3. On being aggrieved, the assessee is in appeal before the The ld. Counsel for the assessee has submitted that the assessee was prevented by reasonable cause for not doing the E-verification of the return filed on 30.09.2014, the delay is neither wilful nor wanton and prayed for deleting the penalty levied under section 271 F of the Act.

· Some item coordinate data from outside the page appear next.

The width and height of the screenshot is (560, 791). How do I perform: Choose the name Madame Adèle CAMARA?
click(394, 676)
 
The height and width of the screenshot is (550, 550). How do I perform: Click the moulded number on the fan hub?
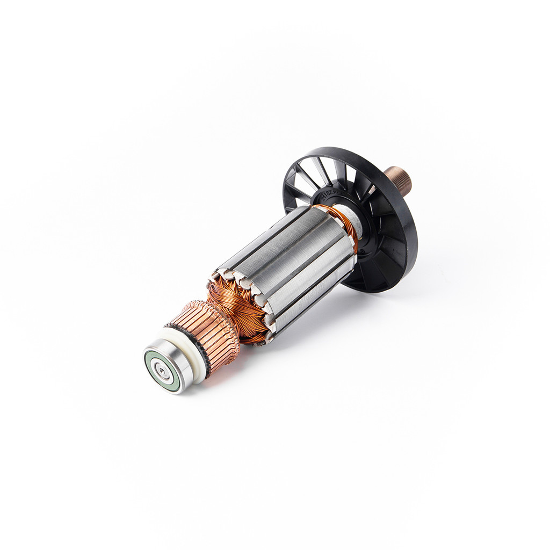pyautogui.click(x=329, y=191)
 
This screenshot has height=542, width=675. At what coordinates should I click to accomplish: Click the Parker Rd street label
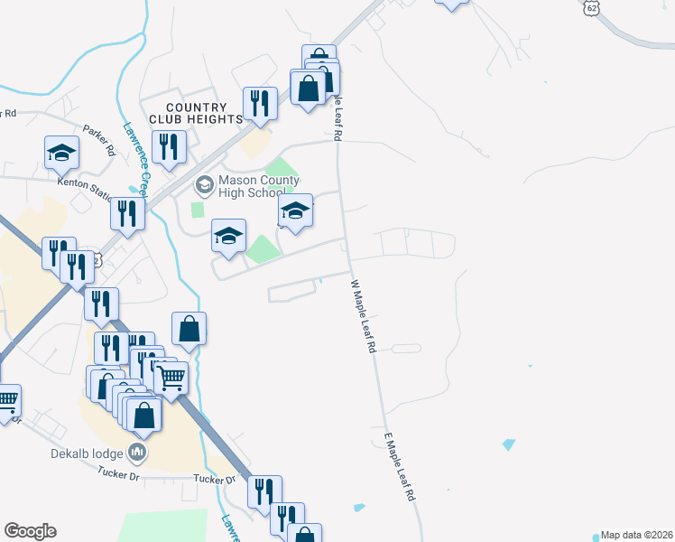point(98,140)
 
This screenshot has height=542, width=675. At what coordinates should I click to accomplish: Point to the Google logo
point(30,531)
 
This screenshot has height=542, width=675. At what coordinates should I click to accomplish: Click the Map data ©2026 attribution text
point(636,535)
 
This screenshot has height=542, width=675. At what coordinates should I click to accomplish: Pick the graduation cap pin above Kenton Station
point(61,152)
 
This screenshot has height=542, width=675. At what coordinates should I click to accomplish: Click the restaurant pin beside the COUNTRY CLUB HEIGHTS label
point(259,103)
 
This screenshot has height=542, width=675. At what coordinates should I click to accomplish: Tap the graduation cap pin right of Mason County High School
point(294,210)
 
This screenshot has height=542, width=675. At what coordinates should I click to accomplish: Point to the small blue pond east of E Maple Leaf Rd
point(508,445)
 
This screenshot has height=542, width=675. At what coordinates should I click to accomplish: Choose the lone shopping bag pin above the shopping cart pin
point(189,329)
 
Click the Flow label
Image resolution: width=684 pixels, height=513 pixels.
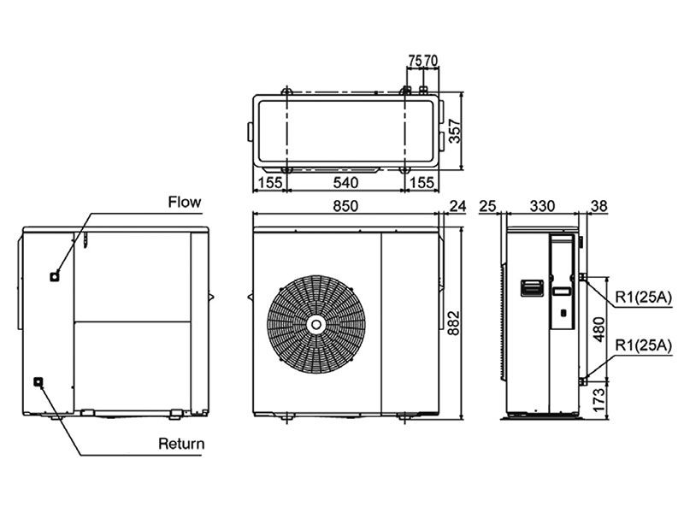pos(184,202)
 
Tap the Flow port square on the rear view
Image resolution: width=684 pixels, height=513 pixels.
pos(56,275)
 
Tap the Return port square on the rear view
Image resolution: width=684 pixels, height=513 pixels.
pos(38,382)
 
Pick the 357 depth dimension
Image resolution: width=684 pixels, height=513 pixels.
pos(455,130)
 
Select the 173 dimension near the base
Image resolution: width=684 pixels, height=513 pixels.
pos(599,398)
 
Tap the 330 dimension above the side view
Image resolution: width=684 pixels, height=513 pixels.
pos(542,205)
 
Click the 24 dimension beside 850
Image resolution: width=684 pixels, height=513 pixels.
pos(457,205)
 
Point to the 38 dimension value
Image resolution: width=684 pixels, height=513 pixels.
pos(598,205)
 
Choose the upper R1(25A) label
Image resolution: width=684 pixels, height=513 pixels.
pos(644,297)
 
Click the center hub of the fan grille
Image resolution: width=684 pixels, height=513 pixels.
pos(316,325)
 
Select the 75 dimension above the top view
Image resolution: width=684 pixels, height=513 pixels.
pos(415,62)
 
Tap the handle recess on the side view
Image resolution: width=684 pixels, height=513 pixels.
pos(530,286)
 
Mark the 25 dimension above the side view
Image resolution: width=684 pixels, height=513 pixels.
pos(488,205)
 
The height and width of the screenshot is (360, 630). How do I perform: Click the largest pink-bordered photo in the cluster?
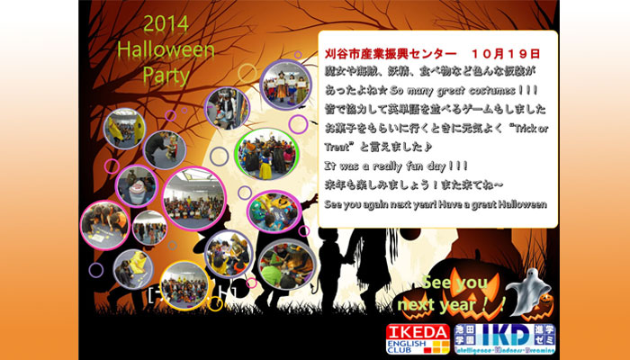click(194, 196)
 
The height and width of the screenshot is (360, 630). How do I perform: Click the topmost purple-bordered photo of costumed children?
click(284, 86)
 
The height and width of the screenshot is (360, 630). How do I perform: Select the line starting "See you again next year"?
click(436, 204)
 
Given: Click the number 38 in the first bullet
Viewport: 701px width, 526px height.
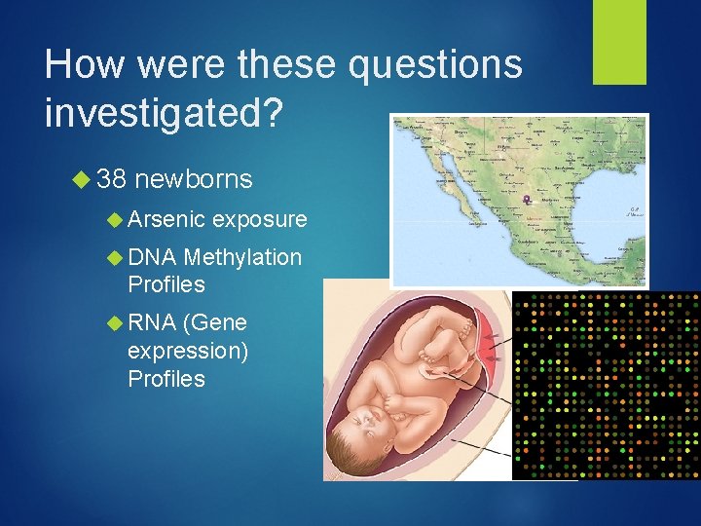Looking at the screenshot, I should coord(111,179).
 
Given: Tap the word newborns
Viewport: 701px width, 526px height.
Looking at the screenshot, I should coord(194,179).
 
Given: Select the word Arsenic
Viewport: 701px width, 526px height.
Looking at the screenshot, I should coord(166,220).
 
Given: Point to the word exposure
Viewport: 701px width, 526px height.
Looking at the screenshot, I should coord(259,220).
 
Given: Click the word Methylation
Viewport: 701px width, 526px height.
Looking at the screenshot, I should coord(242,257).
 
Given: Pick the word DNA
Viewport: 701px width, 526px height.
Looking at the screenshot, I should coord(151,257).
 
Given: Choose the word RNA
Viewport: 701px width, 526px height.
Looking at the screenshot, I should coord(151,322).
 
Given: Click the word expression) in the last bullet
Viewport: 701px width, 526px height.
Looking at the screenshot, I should coord(188,350).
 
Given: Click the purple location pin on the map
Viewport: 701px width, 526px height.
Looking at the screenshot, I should coord(527,201).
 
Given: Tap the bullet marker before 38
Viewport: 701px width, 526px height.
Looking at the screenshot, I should coord(83,180).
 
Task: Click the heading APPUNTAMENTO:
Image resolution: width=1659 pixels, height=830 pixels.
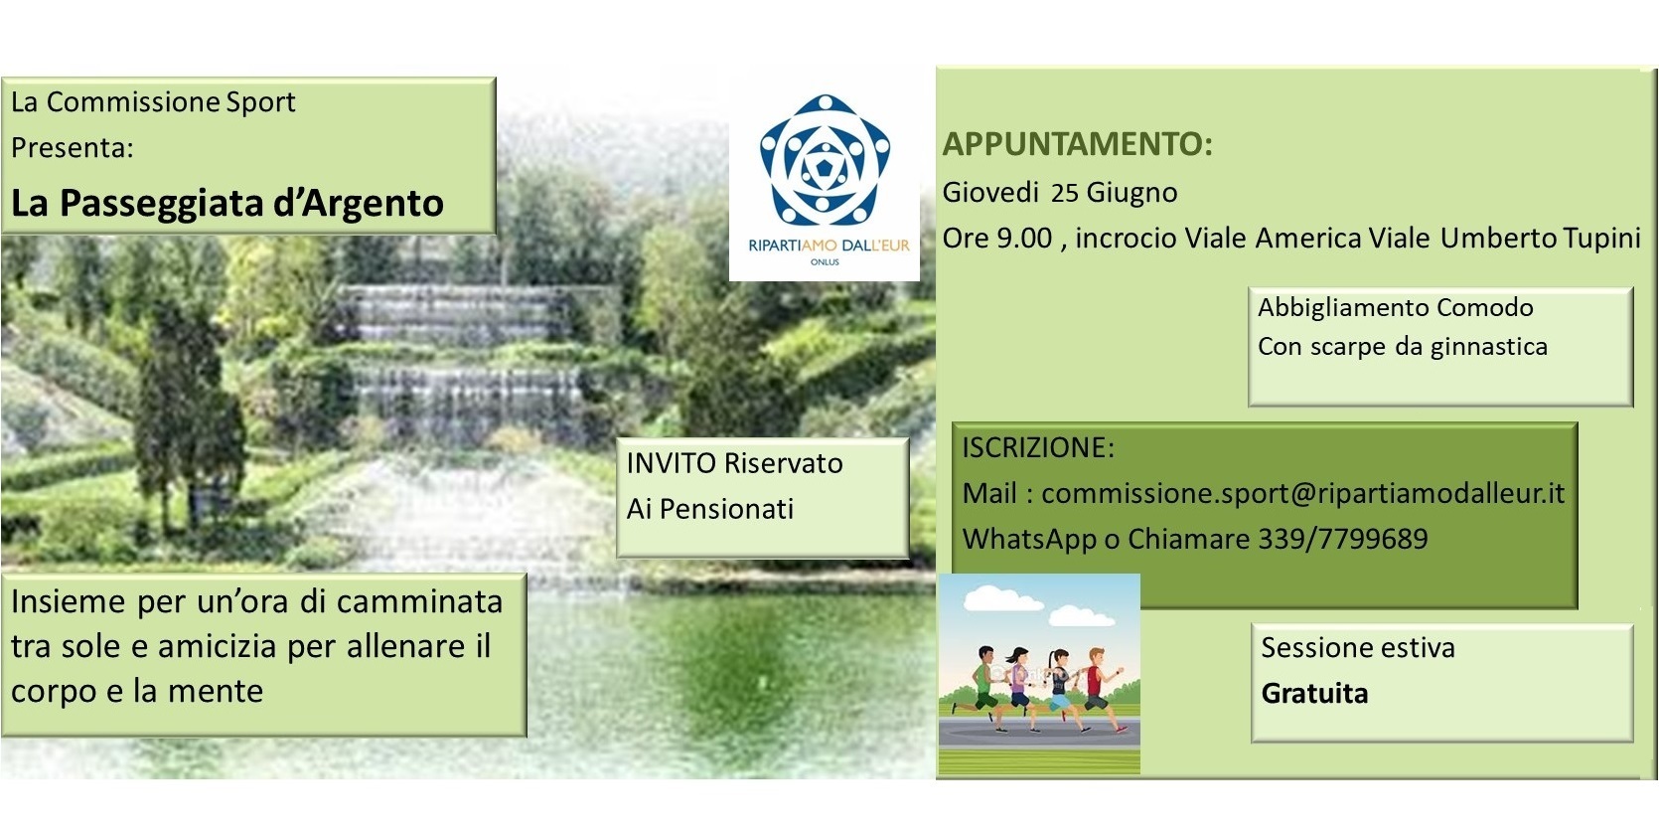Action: pos(1077,144)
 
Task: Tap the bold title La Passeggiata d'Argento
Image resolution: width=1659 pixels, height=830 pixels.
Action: pos(227,203)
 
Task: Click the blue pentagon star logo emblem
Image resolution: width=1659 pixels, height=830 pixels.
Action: pos(825,159)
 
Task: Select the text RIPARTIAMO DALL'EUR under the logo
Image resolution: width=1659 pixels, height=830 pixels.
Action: pos(829,246)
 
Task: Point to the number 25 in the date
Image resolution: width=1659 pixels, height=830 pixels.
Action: pos(1064,193)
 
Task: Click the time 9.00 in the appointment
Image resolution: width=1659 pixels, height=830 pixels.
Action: pos(1024,239)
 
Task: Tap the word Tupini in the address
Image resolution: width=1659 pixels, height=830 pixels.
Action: pos(1602,239)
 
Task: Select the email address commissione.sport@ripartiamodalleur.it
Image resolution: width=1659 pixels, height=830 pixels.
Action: pos(1303,494)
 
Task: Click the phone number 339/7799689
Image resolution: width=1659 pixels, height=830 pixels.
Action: pos(1343,539)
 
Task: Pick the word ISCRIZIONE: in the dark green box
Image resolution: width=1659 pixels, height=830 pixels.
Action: pos(1038,447)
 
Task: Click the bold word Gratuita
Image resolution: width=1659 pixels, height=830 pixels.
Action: pos(1314,694)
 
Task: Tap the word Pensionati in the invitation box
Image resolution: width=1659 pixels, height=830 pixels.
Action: pos(726,509)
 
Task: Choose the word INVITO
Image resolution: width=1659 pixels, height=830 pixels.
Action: pos(671,463)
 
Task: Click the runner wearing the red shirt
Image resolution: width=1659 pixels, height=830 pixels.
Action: pos(1096,689)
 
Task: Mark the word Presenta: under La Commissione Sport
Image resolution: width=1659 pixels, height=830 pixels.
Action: pos(72,148)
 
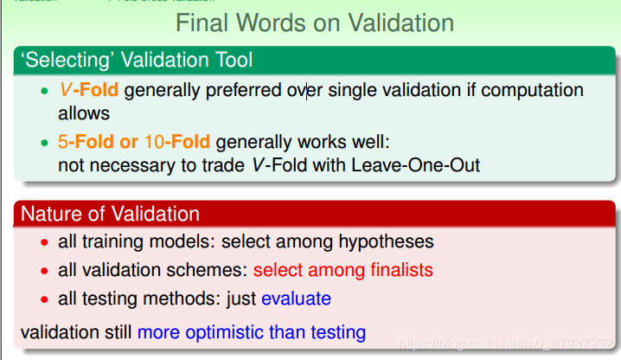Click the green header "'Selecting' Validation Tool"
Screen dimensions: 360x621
(137, 61)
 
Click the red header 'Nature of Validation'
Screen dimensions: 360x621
(110, 214)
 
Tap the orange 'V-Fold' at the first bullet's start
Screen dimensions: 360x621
(88, 90)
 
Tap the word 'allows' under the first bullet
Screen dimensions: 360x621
(84, 112)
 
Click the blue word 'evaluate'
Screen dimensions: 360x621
(296, 299)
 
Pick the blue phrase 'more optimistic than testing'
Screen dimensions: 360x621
(251, 331)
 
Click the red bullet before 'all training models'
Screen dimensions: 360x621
(46, 243)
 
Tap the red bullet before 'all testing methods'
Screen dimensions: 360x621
(46, 299)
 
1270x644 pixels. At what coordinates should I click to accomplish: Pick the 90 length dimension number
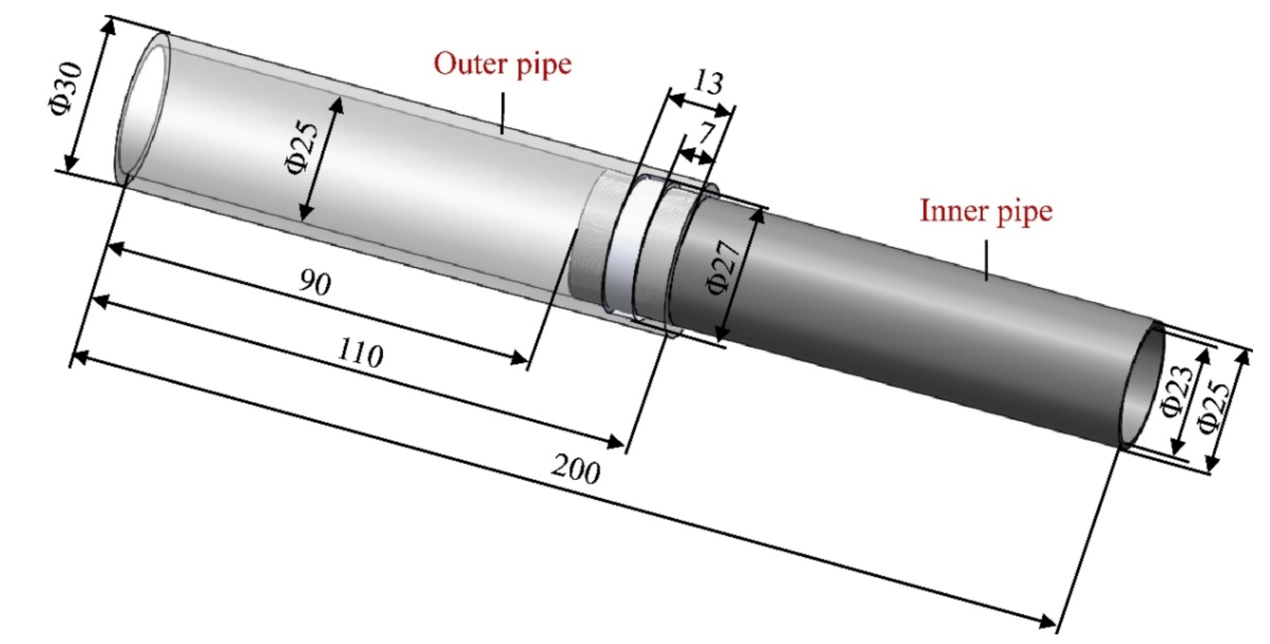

4. On the other hand, the ld. DR supported the orders of authorities

5. We have heard both the sides, perused the materials available on record and gone through the orders of authorities below. Since the assessee could not file his return of income under section 139(1) of the Act, the Assessing Officer issued notice under section 274 r.w.s. 271 F of the Act. There was no response from the assessee against the penalty notice. Since, the assessee failed to file his return of income under section 139(1) of the Act, the Assessing Officer levied penalty of ₹. 5,000/- under section 271 F of the Act, which was confirmed by the ld. CIT(A).

6. The case of the assessee is that the assessee filed his return of income for the assessment year 2014-15 on 30.09.2014 through his representative Mr. V. Ramakrishnan, CA and after few days he fell in sick, hospitalized and thereafter he expired on 17.11.2014. Copy of the death certificate was brought on record. The assessee was under bonafide belief that the CA would have filed E-verification. Only after service of notice under section 148 of the Act, the assessee came to know that E-verification was not done while filing the return of income on 30.09.2014. Thereafter in response to the notice under section 148 of the Act, the assessee once again filed the return. Since the delay in doing E-verification/filing belated return is neither wilful nor wanton and the assessee was prevented by reasonable cause, we are of the considered opinion that the penalty of ₹.5,000/- is not liable to be levied under section 271F of the Act. Accordingly, the penalty levied under section 271 F of the Act is deleted.

7. In the result, the appeal filed by the assessee is allowed.

Order pronounced on 06thApril, 2023 at Chennai.